Dear Bankless Nation,

I just got back from DevConnect in Amsterdam.

DevConnect was organized by the Ethereum Foundation, with the goal of getting all the Ethereum developers in one spot, so they can all sync on progress.

The amount of progress that was made in the last week was insane. Not just from the ETH core devs and client teams, but for the surrounding ecosystem participants too. The L2 teams synced at an L2 summit, DeFi projects gave out bounties at the Hackathon. Web2 to Web3 bootcamps onboarded new devs across things like StarkNet, zkRollups, IPFS, light client tech, and so much more.

I’ve been to a lot of conferences in the last 18 months, and this one was unlike any other. People were here to build.

I was chatting with an Ethereum developer, Alex Stokes, and he said “we’ve achieved months worth of All-Core-Dev calls all in this one week of time”.

Shit got done at DevConnect 💪👷‍♂️🛠

So much was learned during this magical week, and I want to share it all with you.

Here are my 5 takeaways from DevConnect 👇

1. The MEV problem is critical

The highlight of DevConnect was MEV.day (Friday).

All of the greatest minds in the same came together to discuss: What the hell are we going to do with this massive MEV problem that’s insidiously growing?

Justin Drake—the cryptography maximalist—gave a talk about how all MEV problems are solved with cryptography.

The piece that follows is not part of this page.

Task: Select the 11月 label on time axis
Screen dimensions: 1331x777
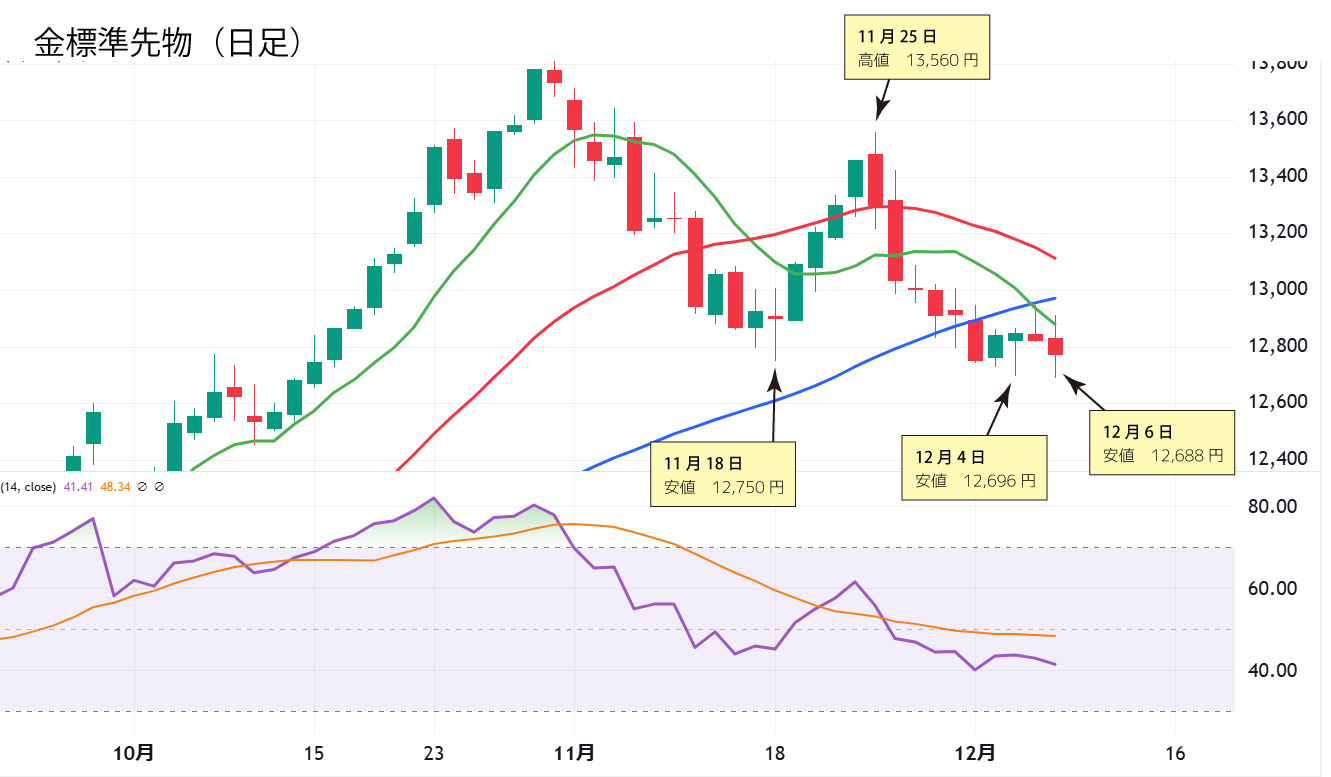Action: click(574, 752)

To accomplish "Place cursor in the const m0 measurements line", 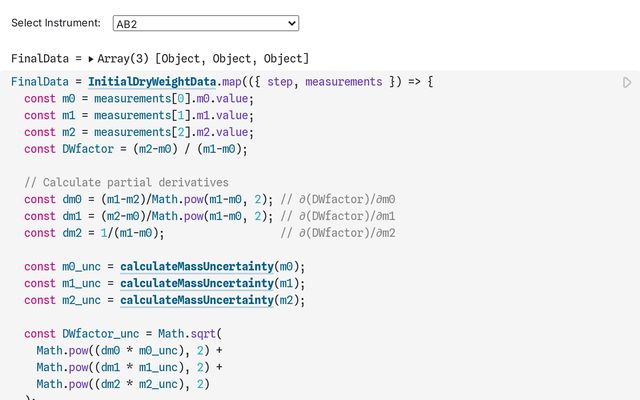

Vitalik gave a talk on block Proposer-Builder Separation (PBS), Danksharding, and MEV in ETH 2. It was pretty complicated; most went over my head so I still need to take some time to digest it. Here are the slides for those interested.

Even Hasu gave a presentation, beamed in from an external location (although rumor is he was physically present).

MEV on ETH2: MEV-boost, PBS, Danksharding... How do the pieces fit together?

Phil Daian, the man who discovered the existence of MEV in the first place, gave an updated talk titled “MEV... wat do next?” on the current state of MEV.

Here are his slides.

According to Phil… the situation is pretty dire.

I’ve taken 5 slides from his talk, and added a summary to each one:

Once they’re uploaded, talks will be available here.


2. Ethereum devs are not playing around

DevConnect is exactly what the name implies: all the devs getting in one place and connecting.

There were two things that had complete consensus by everyone I talked to at DevConnect.

  1. Amsterdam is an amazing city.
  2. Everyone got a ton of work done.

It was pretty surreal to see Danny Ryan, Justin Drake, Vitalik, Dankrad, Preston Van Loon, and so many other core devs, client devs, and researchers all packed into one room, looking at a whiteboard or monitor.

I lost track of the number of times I heard about a successful ‘shadowfork’ (where devs forked the Ethereum main chain, to do a “practice Merge”).

‘The Merge’ is what mainstream knows is on the horizon for Ethereum, but there’s also so much development occurring with other aspects Ethereum too, as shown in Trent’s tweet above.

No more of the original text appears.